= 13th Secretariat of the Communist Party of Vietnam =

Secretariat of Vietnam's Communist Party

The 13th Secretariat of the Communist Party of Vietnam (CPV), formally the 13th Secretariat of the Central Committee of the Communist Party of Vietnam (Vietnamese: Ban Bí thư Ban Chấp hành Trung ương Đảng Cộng sản Việt Nam Khoá XIII), was partly elected by the 1st Session of the 13th Politburo and partly elected by the 1st Plenary Session of the 13th Central Committee in the immediate aftermath of the 13th National Congress.
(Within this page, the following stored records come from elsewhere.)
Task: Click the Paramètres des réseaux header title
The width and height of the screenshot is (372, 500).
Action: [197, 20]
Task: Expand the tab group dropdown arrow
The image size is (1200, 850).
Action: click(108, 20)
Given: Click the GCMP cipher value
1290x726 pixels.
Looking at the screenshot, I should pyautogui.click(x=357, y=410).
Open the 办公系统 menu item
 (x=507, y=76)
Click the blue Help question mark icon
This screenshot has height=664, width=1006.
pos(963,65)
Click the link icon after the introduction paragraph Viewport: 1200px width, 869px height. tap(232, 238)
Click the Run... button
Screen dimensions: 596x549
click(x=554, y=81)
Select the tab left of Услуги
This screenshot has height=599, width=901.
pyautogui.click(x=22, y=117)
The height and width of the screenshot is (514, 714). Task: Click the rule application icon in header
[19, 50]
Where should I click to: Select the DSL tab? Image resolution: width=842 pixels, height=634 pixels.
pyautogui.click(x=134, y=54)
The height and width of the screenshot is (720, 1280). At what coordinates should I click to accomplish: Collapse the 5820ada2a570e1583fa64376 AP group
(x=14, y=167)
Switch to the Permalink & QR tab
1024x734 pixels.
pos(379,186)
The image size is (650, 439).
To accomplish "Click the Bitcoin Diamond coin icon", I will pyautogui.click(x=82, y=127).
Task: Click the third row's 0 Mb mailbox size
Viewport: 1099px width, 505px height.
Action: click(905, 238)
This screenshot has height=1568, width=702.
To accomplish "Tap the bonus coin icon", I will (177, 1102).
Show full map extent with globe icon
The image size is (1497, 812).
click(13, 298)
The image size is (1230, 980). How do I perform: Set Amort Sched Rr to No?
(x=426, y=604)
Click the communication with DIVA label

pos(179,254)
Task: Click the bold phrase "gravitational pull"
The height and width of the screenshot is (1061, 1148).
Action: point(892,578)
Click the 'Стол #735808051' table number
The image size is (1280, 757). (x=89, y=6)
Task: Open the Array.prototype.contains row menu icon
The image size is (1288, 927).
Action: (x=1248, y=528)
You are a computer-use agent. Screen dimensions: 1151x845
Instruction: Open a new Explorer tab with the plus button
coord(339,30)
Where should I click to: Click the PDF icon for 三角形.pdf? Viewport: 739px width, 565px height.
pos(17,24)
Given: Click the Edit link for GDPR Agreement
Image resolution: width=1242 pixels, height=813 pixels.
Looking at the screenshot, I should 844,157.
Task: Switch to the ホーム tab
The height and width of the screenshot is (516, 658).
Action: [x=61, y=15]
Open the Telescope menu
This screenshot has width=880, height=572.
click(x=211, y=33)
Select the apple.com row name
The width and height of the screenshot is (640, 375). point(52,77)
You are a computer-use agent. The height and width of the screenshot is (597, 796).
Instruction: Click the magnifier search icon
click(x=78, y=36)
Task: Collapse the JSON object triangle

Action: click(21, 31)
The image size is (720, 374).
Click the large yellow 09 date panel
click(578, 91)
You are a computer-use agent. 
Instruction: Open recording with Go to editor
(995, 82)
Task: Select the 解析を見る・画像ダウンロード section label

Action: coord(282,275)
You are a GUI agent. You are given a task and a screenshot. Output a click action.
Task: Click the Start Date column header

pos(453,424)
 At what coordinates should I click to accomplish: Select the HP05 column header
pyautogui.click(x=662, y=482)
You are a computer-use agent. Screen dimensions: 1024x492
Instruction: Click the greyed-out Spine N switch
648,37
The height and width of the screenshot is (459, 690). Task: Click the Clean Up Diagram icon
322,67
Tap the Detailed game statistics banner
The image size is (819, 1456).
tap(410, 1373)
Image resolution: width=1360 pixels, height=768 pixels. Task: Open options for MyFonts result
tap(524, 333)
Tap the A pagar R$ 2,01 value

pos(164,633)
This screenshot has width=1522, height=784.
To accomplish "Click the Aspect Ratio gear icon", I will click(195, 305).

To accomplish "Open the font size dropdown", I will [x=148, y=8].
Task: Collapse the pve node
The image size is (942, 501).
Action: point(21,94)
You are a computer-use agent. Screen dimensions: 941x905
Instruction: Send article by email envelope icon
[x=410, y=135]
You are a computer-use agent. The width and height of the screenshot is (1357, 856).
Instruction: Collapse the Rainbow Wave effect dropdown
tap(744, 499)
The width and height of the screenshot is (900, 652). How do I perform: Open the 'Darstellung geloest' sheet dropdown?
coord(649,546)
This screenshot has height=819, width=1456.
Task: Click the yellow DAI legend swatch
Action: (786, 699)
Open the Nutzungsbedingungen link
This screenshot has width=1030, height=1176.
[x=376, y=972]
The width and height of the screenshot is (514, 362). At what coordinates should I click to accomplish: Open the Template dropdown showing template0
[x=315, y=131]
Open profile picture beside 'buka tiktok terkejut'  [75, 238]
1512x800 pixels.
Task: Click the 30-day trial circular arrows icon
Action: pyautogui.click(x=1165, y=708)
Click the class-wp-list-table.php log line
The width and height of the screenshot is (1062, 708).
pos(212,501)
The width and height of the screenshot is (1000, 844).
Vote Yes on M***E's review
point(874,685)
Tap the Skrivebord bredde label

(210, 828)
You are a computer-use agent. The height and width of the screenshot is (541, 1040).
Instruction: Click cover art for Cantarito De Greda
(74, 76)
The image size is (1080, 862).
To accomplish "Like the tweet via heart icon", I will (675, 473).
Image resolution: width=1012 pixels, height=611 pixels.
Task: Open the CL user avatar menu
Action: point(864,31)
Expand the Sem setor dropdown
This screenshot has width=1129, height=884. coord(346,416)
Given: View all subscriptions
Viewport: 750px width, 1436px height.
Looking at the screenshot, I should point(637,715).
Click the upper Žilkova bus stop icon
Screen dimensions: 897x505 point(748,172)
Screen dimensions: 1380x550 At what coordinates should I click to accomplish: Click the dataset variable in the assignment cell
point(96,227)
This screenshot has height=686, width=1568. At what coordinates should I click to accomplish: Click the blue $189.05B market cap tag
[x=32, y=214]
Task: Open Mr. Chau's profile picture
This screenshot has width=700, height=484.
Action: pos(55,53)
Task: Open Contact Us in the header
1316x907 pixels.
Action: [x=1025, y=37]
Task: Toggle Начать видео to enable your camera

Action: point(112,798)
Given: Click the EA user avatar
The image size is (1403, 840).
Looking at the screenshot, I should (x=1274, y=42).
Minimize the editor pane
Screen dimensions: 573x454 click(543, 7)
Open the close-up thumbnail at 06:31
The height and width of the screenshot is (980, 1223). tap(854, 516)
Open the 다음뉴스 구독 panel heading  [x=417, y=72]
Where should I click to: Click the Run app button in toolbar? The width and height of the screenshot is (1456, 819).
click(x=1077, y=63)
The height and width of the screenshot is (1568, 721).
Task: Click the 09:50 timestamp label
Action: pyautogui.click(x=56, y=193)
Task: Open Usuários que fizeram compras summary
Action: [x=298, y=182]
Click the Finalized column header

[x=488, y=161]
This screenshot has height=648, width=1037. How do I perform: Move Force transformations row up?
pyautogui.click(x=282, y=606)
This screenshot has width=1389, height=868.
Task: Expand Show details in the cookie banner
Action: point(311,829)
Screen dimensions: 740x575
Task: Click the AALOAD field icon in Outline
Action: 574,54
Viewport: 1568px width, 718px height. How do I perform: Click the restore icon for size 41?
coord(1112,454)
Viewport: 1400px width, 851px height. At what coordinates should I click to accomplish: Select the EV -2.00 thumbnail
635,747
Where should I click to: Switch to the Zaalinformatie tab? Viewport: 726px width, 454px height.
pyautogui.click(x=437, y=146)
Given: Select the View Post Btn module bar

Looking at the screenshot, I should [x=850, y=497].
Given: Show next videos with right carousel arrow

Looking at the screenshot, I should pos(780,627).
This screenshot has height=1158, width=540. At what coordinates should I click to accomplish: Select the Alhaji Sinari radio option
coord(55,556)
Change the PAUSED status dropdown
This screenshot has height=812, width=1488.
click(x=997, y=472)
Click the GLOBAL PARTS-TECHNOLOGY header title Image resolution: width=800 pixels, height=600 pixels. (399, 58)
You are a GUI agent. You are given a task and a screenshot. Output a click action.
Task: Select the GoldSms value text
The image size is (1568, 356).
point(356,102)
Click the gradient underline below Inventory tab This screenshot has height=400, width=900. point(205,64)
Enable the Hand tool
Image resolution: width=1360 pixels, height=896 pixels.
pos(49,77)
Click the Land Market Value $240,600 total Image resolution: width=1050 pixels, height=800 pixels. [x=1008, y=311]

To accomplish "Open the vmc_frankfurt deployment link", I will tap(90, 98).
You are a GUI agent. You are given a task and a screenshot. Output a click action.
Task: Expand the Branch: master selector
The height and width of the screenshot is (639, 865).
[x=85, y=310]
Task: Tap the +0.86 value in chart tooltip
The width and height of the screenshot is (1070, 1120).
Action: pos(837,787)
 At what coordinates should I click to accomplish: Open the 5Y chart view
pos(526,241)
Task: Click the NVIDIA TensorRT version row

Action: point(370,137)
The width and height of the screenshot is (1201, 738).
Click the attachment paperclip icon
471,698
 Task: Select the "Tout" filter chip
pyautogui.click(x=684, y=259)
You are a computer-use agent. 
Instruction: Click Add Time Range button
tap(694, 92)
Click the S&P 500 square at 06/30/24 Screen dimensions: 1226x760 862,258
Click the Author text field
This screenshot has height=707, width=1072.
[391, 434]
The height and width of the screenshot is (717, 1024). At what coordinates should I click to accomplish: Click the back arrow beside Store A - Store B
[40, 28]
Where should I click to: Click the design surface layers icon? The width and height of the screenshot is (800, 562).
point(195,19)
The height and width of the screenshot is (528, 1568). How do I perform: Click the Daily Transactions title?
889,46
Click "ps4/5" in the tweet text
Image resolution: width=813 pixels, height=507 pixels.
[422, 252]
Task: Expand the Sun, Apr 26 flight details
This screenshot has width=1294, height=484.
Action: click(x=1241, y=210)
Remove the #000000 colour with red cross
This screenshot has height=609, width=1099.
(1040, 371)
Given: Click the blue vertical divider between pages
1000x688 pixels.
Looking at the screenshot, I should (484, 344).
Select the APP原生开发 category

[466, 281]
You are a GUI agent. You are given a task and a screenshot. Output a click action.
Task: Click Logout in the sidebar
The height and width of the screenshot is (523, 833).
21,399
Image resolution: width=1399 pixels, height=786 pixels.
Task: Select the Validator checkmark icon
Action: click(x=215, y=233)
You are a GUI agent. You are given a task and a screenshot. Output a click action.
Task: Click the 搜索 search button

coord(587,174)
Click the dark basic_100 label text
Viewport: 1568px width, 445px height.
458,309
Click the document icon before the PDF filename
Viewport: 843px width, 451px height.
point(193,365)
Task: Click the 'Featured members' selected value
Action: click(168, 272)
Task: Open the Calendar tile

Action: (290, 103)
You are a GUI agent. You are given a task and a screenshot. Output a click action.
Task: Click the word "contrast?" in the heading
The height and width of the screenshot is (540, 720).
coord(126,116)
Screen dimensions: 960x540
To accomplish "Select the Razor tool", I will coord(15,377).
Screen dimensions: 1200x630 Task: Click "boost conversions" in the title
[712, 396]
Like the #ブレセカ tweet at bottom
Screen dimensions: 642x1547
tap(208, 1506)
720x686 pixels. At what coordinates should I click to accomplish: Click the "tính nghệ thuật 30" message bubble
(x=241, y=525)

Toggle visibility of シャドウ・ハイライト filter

Nguyễn Phú Trọng was re-elected for his third term as General Secretary of the Communist Party of Vietnam, a position he has held since 2011.

== Members ==

Members of the 13th Secretariat of the Communist Party of Vietnam
| Rank | Name | 12th SEC |  | Birth | PM | Birthplace | Education | Ethnicity | Gender | Ref. |
| New | Rank |
| 1 | Nguyễn Phú Trọng | Old | 1 | 1944 | 1968 | Hà Nội City | Graduate | Kinh | Male |  |
| 2 | Võ Văn Thưởng | Old | 5 | 1970 | 1993 | Vĩnh Long province | Graduate | Kinh | Male |  |
| 3 | Trương Thị Mai | Old | 6 | 1958 | 1985 | Quảng Bình province | Graduate | Kinh | Female |  |
| 4 | Trần Cẩm Tú | Old | 13 | 1961 | 1990 | Hà Tĩnh province | Graduate | Kinh | Male |  |
| 5 | Phan Đình Trạc | Old | 11 | 1958 | 1980 | Nghệ An province | Undergraduate | Kinh | Male |  |
| 6 | Nguyễn Hòa Bình | Old | 8 | 1958 | 1981 | Quảng Ngãi province | Graduate | Kinh | Male |  |
| 7 | Lê Minh Hưng | New | — | 1970 | 2000 | Hà Tĩnh province | Graduate | Kinh | Male |  |
| 8 | Nguyễn Trọng Nghĩa | New | — | 1962 | 1982 | Tiền Giang province | Undergraduate | Kinh | Male |  |
| 9 | Đỗ Văn Chiến | New | — | 1962 | 1986 | Tuyên Quang province | Graduate | Sán Dìu | Male |  |
| 10 | Bùi Thị Minh Hoài | New | — | 1965 | 1991 | Hà Nam province | Graduate | Kinh | Female |  |
| 11 | Lê Minh Khái | New | — | 1964 | 1990 | Bạc Liêu province | Graduate | Kinh | Male |  |

==Bibliography==
- Truong, Mai (2022). "Declining opportunities for speaking out: The impact of Vietnam's new leadership on grassroots collective action"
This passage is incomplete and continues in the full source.